Write out the passage of the vegetable garden text from "We’ve been discussing" up to and including "your vegetable garden.", word for word.

* START Page text *

Supporting Your Vegetable Garden


It seems that everyone is not only talking about growing their own Victory gardens, they are doing it! Vegetable gardens are sprouting up everywhere, yielding fresher taste, healthier foods, and brighter colors on your dinner table than anything you can find in your local supermarkets, not to mention the self-satisfaction you’ll experience in having produced your own food

We’ve been discussing which veggies to grow, and the best time to plant them, but we’re now finding ourselves at the time of year when our initial efforts are beginning to pay off, and the nascent gardener may be feeling a bit overwhelmed as the tiny seeds, or starter plants, that were placed in the carefully amended soil a few weeks ago are now becoming big plants that obviously need help to remain upright! We’re here to offer suggestions that not only serve a functional purpose, they are also attractive additions to your vegetable garden.

* END Page text *
* START Dataset records *

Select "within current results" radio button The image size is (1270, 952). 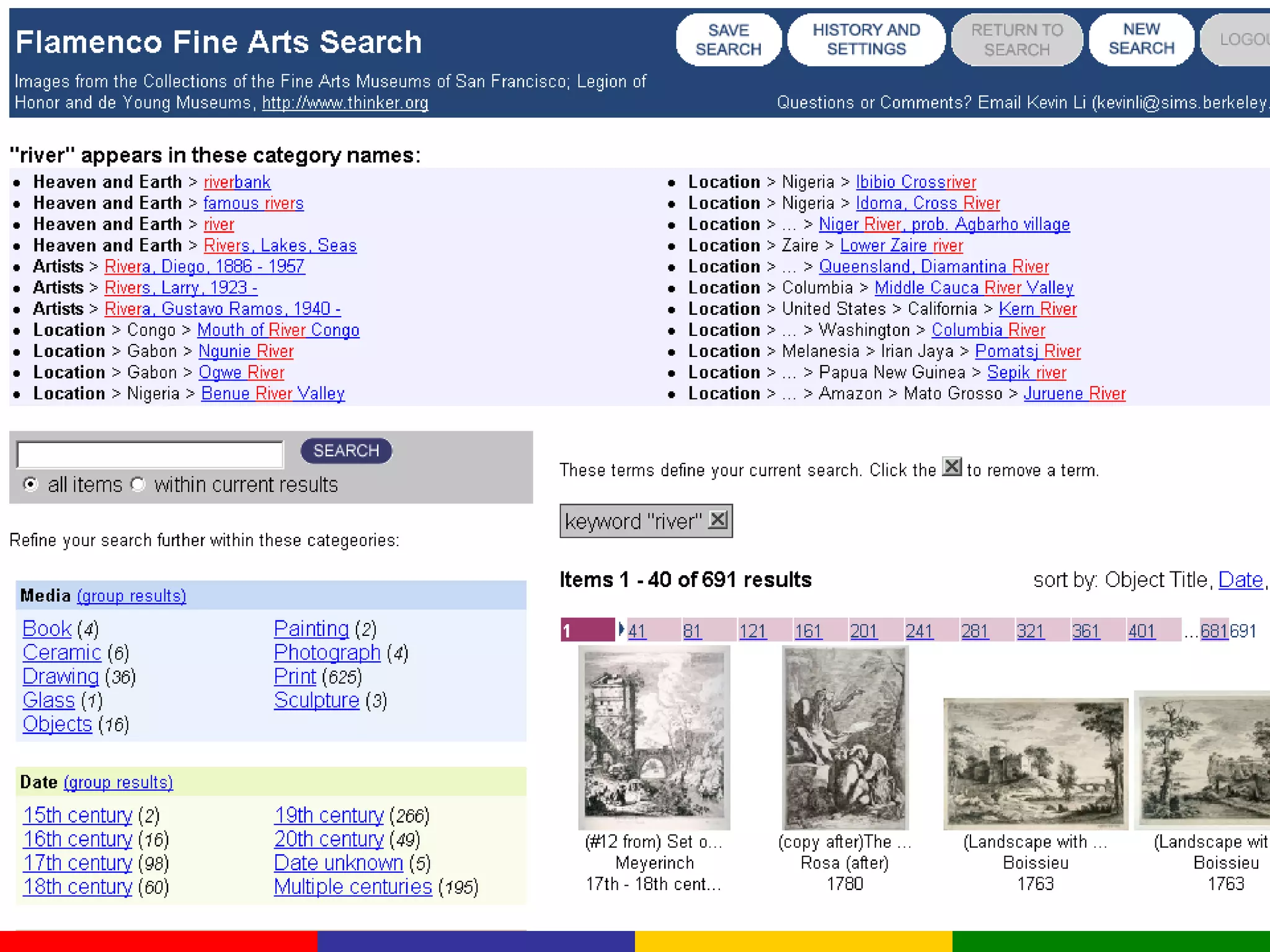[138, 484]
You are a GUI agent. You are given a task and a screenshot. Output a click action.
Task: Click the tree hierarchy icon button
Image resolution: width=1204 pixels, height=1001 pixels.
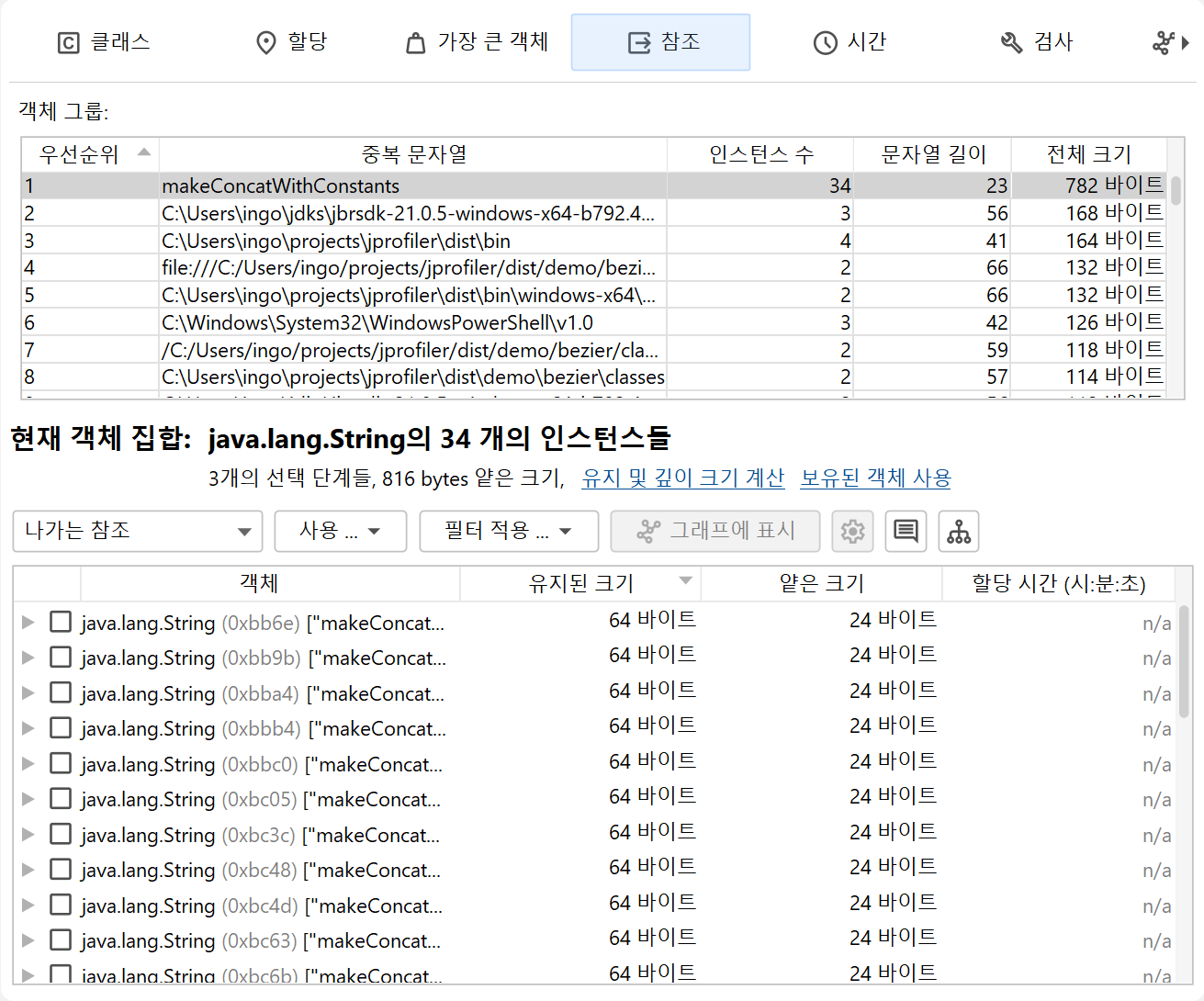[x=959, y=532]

* END Dataset records *
* START Dataset records *

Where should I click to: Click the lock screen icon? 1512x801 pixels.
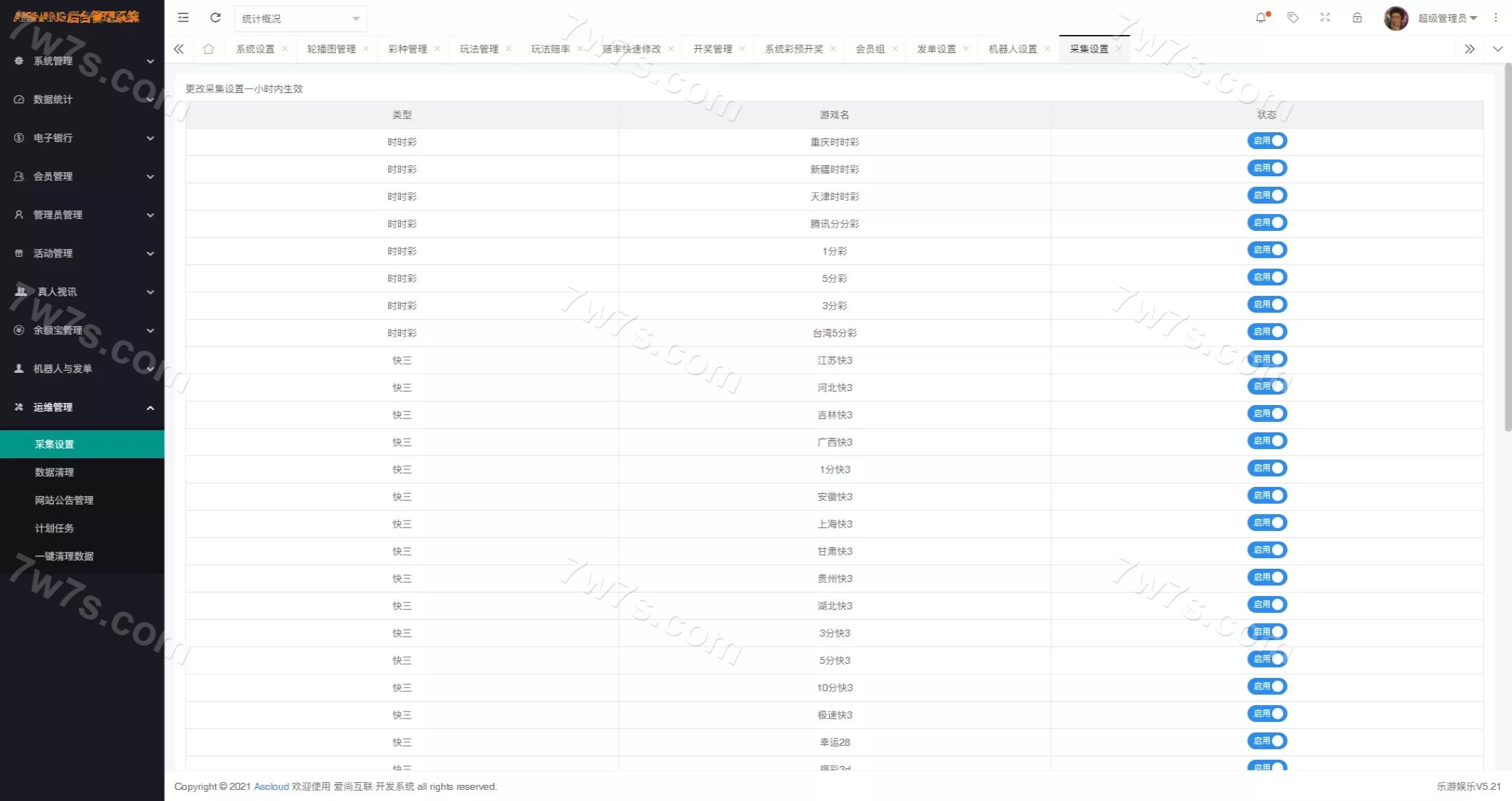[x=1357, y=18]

* END Dataset records *

**Written answer:**
We’ve been discussing which veggies to grow, and the best time to plant them, but we’re now finding ourselves at the time of year when our initial efforts are beginning to pay off, and the nascent gardener may be feeling a bit overwhelmed as the tiny seeds, or starter plants, that were placed in the carefully amended soil a few weeks ago are now becoming big plants that obviously need help to remain upright! We’re here to offer suggestions that not only serve a functional purpose, they are also attractive additions to your vegetable garden.